Start of The input
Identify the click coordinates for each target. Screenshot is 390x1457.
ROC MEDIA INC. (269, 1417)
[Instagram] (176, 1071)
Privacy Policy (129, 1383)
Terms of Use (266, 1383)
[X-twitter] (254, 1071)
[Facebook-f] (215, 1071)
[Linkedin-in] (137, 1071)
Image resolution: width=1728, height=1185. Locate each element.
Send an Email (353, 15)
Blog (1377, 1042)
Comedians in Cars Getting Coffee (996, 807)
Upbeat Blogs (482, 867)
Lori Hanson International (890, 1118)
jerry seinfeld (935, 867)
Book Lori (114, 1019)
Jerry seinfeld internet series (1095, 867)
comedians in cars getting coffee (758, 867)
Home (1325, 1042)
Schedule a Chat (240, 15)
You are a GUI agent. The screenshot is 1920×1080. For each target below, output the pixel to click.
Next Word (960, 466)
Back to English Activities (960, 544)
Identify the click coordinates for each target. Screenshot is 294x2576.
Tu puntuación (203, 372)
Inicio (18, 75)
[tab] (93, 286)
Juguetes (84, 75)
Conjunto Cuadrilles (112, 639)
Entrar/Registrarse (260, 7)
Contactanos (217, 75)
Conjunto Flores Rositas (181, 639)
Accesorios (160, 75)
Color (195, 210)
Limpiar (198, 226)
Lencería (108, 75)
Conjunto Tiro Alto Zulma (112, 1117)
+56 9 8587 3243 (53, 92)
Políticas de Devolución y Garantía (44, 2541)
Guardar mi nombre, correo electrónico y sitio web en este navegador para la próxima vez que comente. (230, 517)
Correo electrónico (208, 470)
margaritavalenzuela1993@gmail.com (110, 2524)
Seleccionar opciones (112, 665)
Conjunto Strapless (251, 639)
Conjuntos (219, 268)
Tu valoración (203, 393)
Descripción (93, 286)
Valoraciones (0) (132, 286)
End of The input
Work task »
From the data above, copy out every line with the string "Lori" in it.

Task result »
Lori Hanson International (890, 1118)
Book Lori (114, 1019)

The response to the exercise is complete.